■ **CHALLENGE**
Quote every line of the material below word for word.

■ **Some records**
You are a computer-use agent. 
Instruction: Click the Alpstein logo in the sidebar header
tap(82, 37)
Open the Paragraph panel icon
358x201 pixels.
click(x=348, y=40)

■ **SOLUTION**
You are a computer-use agent. 
Instruction: Click the Alpstein logo in the sidebar header
tap(82, 37)
Open the Paragraph panel icon
358x201 pixels.
click(x=348, y=40)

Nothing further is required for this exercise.